Six Dance Lessons in Six Weeks, by Richard Alfieri.
An Ensemble Theatre Co. production; at Alhecama Theatre, Friday, June 30. Shows through July 23.
Reviewed by Charles Donelan
Summer brings out a populist impulse in all the arts, and theater is no exception. Judging from the audience’s enthusiastic response opening night, Six Dance Lessons in Six Weeks, intended as a crowd-pleaser, ought to be a hit. Director Robert Grande Weiss and Dance’s two stars, Mary Jo Catlett and Joseph Fuqua, have transformed a potentially maudlin story about people who need people into two different but equally powerful acts of very satisfying theater. The first half is nearly all comedy, and, although there are some moments of anger and a few not-so-dark shadows indicating what is to come, the laughs are steady, consistent, and well-earned. Act two plumbs the depths of these feisty combatants, revealing backstories full of trauma, regret, and unresolved love. The ending is bittersweet, but the overall impression is of laughing out loud, again and again, at clever things said by people you actually like.
Of the two characters, lonely senior Lily Harrison is the more fully realized on the page, but Joseph Fuqua does a marvelous job of fleshing out aging gay dance instructor Michael Minetti. Fuqua manages with confidence Minetti’s quicksilver changes between recklessly forward and coolly remote. Such strong early psychological defenses make the deep feelings that break through later on come across more believably.

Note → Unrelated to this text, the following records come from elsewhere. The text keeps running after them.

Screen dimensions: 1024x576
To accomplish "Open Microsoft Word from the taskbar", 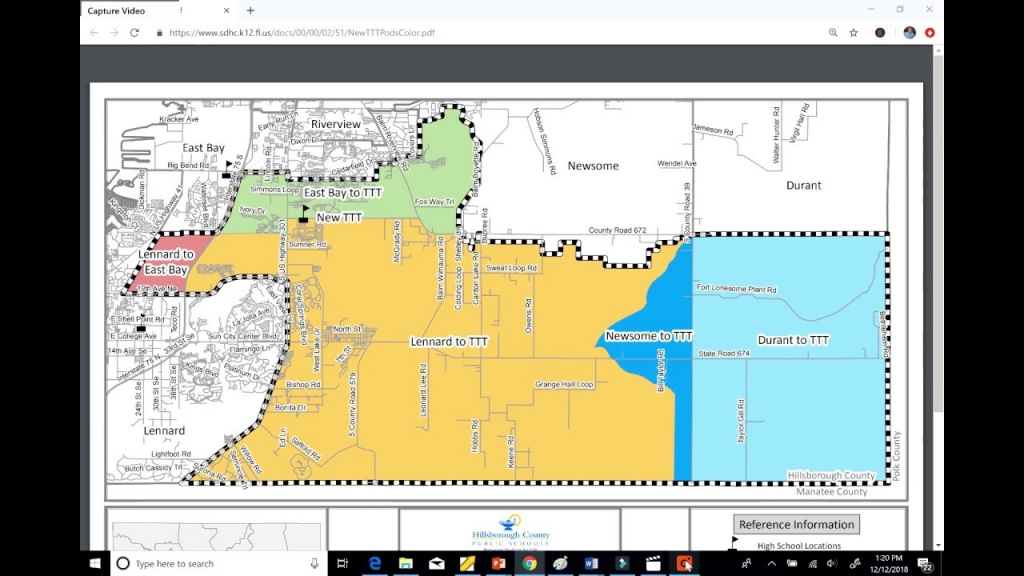I will click(591, 564).
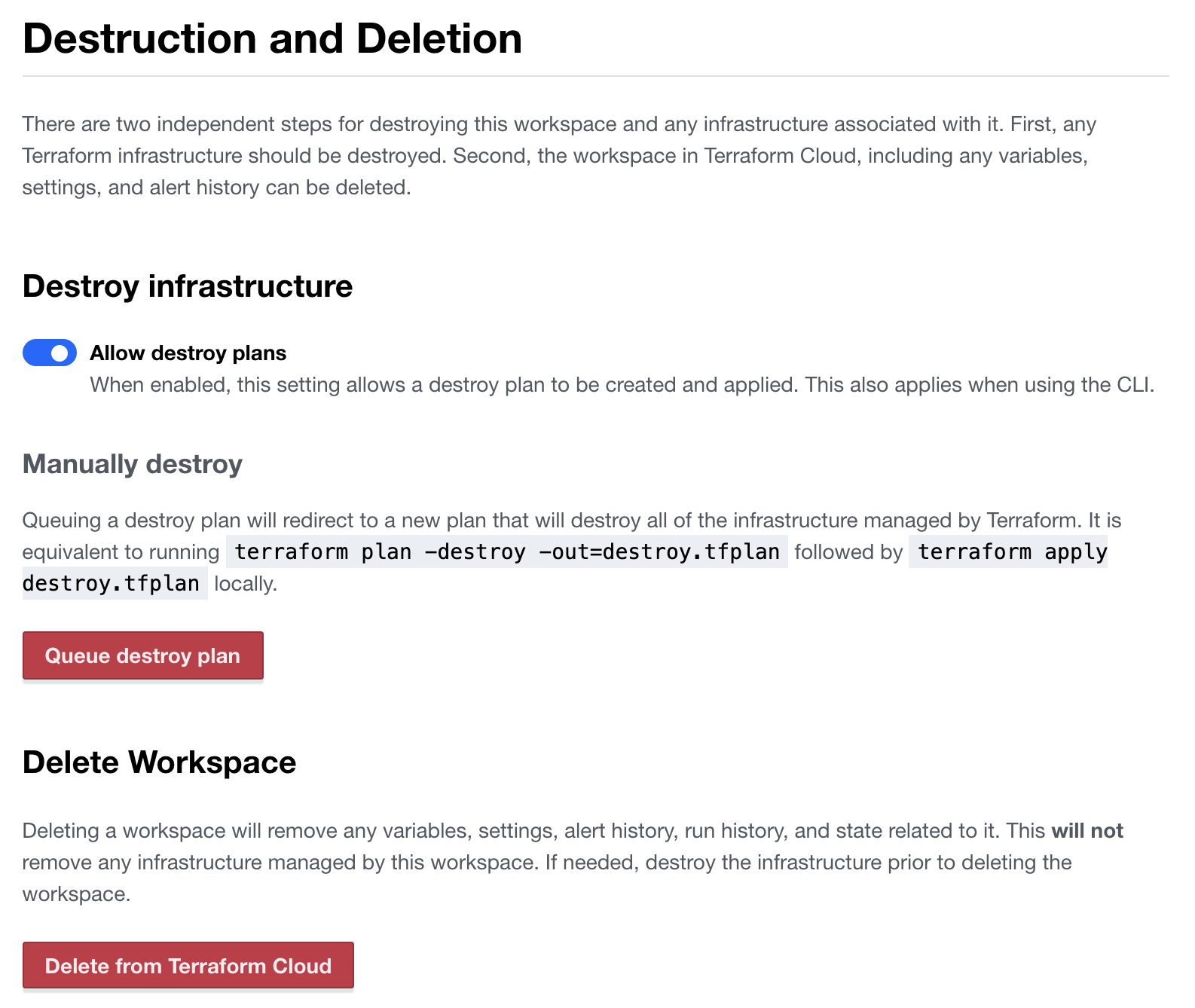Click the "Delete Workspace" section heading
Screen dimensions: 1195x1008
pyautogui.click(x=159, y=762)
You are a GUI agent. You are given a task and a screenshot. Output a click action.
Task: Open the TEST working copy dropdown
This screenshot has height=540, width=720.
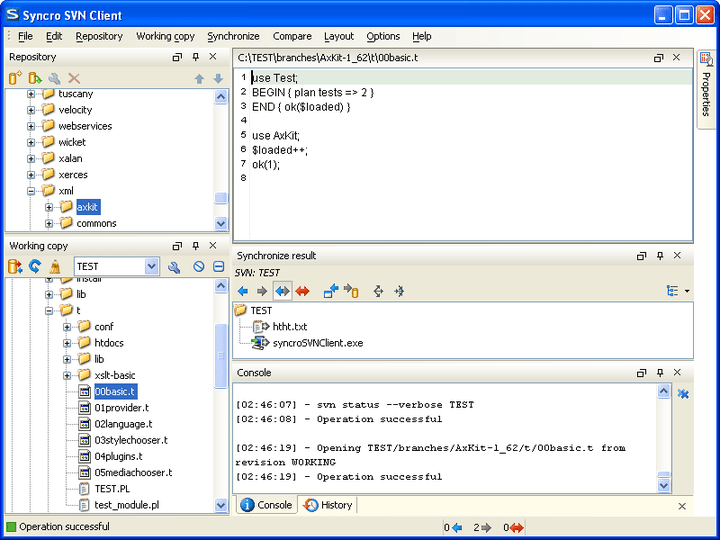[151, 267]
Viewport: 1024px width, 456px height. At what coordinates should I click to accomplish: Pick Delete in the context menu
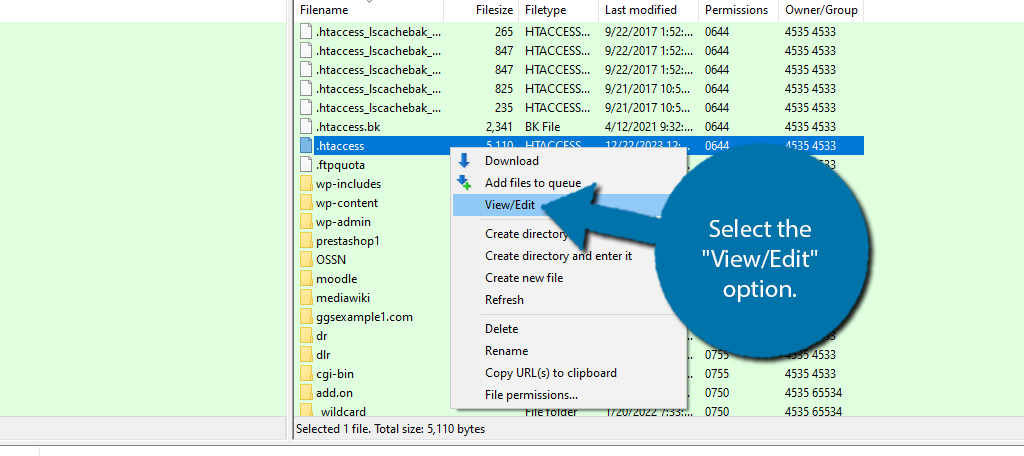(x=502, y=329)
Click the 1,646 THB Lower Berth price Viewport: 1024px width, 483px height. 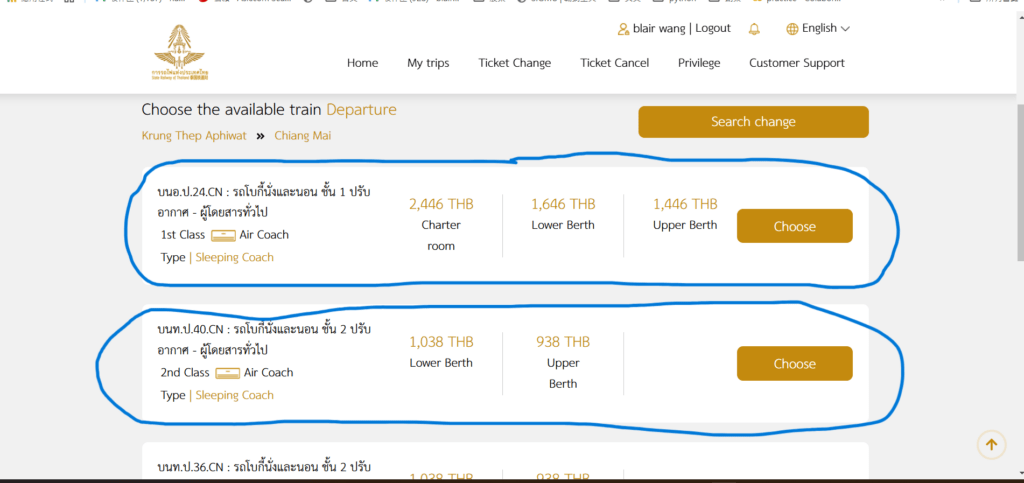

Mary Jo Catlett’s consummate craft shows in every detail of her richly nuanced performance as the widow Lily Harrison. Her Southern accent doesn’t drift north, her physical characterization is precise and suggestive, and she never misses a punch line. Watching her take the heat of Michael Minetti’s banter and gradually warm to it is almost consolation for the sadness she embodies over the unhappy aspects of her life — past and present. Catlett, who already has the part down, will no doubt grow further into the life of her subject as this witty, tender production evolves. As a senior living on her own, Lily fears that she has become invisible to society — someone other people look right through. She need not be afraid. With Mary Jo Catlett onstage in the role, many happy theater-goers are going to see Lily Harrison very well indeed.